In fact, that’s how CMNW made its biggest splash of the summer: presenting the world premiere of a new piece by one of Oregon music’s all-time good guys, jazz pianist, composer, and professor (at Portland State University) Darrell Grant. Chamber Music America commissioned Grant’s new suite inspired by Oregon history, and happily, “The Territory” proved worth every shekel. With a septet including two of my favorite jazzers (vibraphonist Joe Locke and maybe jazz’s most valuable drummer, Brian Blade), Grant’s PSU colleague cellist Hamilton Cheifetz, singer Marilyn Keller (whose vocals were miked so low I could only sporadically make out the lyrics) and other stalwarts, Grant created a near-masterpiece that embraces both jazz and classical music elements.

Any concept so ambitious is going to need some refining, and a few movements did succumb to the smooth-jazz stasis that’s occasionally stalled Grant’s otherwise ebullient music, but like Oregon itself, most of this abundantly rich Territory is well worth exploring again in depth. It’s a triumph for both a great Oregon musician and CMNW  and of course ultimately for Oregon listeners.

I wish I could say the same about the other two works on the program, a pair of fizzy Jazz Age classics that are among my very favorites. But Anna Polonsky (whose recessive playing, compounded by an acoustic that sporadically made her inaudible, earlier weighed down the Imani Winds’ performance of Poulenc’s usually buoyant Sextet) and fellow pianist Orion Weiss crept through the squarest, un-swingingest performance of George Gershwin’s breezy “An American in Paris” I’ve ever heard. Weiss and violinist Ida Kavafian’s stolid performance of Maurice Ravel’s bluesy Violin Sonata was a little better, but missed the composer’s sly, playful sexiness. Just because the players are young doesn’t guarantee that their performances will be vital.

As much as I cherish those classics, this was one overlong concert that would have worked better with only “The Territory” and no intermission, though who knows how many of CMNW’s classically inclined regulars would have turned up for that. As it was, both performances filled St. Mary’s Academy’s concert hall, and (the day I attended at least) with audiences that seemed more diverse than usual. I hope such commissions become an annual (at least) event at the festival, and both CMNW and Oregon would benefit if Oregon music appeared on festival stages every week.

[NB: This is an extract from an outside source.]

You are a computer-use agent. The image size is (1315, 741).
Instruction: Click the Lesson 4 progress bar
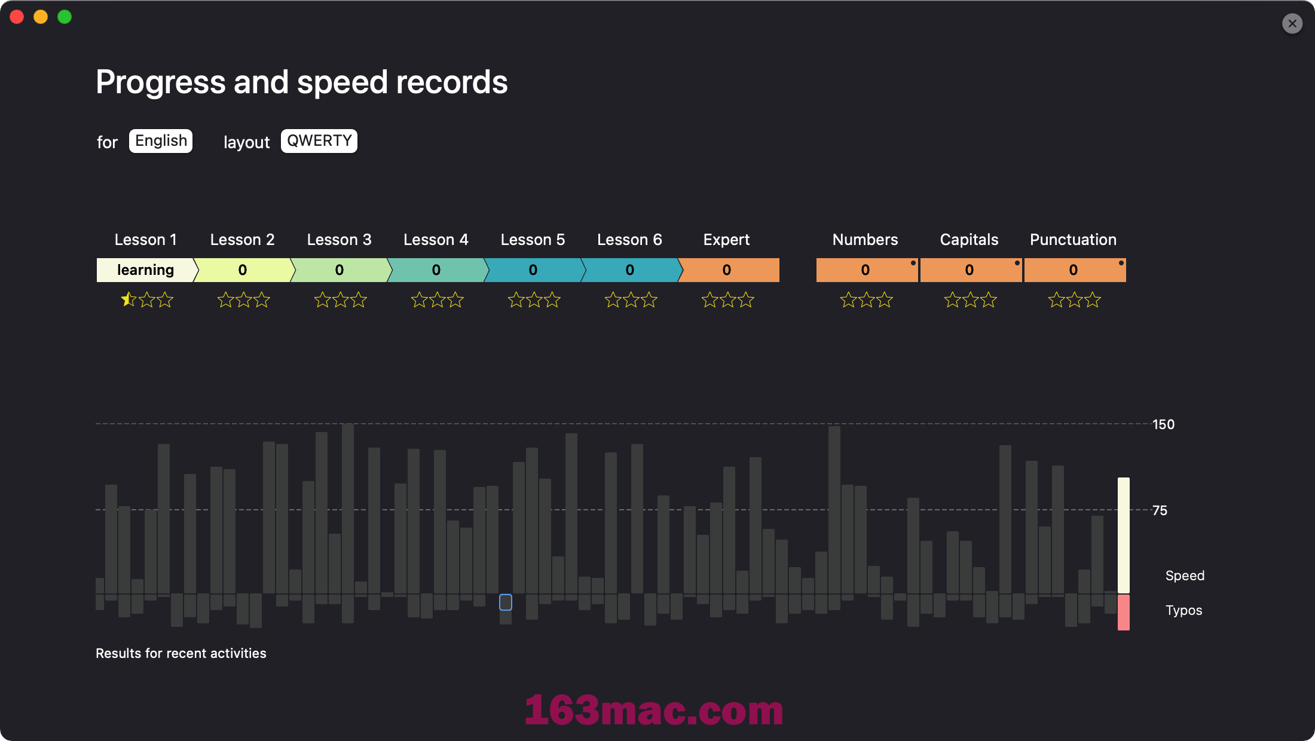(x=436, y=270)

CMNW’s impressive list of commissions also includes other Oregonians, such Reed College professor David Schiff and PSU profs Tomas Svoboda and Bryan Johanson. Like our other classical music institutions, the festival would do its future (and that of Oregon arts) a favor by investing more than occasionally in the creation of new Oregon sounds that might actually connect to Oregon listeners, as happened in “The Territory,” and by cultivating the work of more young Oregon composers like last year’s Protege composer, Oregon’s Katerina Kramarchuk.

CMNW deserves credit for gradually recharging the festival with more new music, new venues, young performers and even composers. But we’re talking about new music (mostly not even Oregon music) comprising parts of four or five concerts out of dozens, not nearly enough to give CMNW the new identity that would really secure it a new audience. And those ticket prices still discourage younger listeners who might want to give it a try. (Lowering them might cost the participation of some of the expensive Big Names that draw the old crowd, though.)

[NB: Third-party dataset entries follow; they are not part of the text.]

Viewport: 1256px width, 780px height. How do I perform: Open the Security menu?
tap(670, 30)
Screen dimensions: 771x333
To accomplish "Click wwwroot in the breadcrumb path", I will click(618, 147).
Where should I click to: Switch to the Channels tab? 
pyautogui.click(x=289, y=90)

Adding more new (and especially Oregon) music to the mix might give the festival a better chance to reach those new audiences. For example, perhaps the festival could require each set of Proteges to learn at least one new CMNW-commissioned piece by an Oregon composer for each concert, which it could then add to its repertoire, taking new Oregon music beyond Portland and out into the larger world. It’s something for the organization to consider as it searches for a new director to replace the venerated and retired Linda Magee. If CMNW were to infuse as much freshness in the music that’s played in its concerts as it does in the venues it’s played in, and the young performers who play it, the festival might help rejuvenate Oregon music for more than just a few weeks every summer.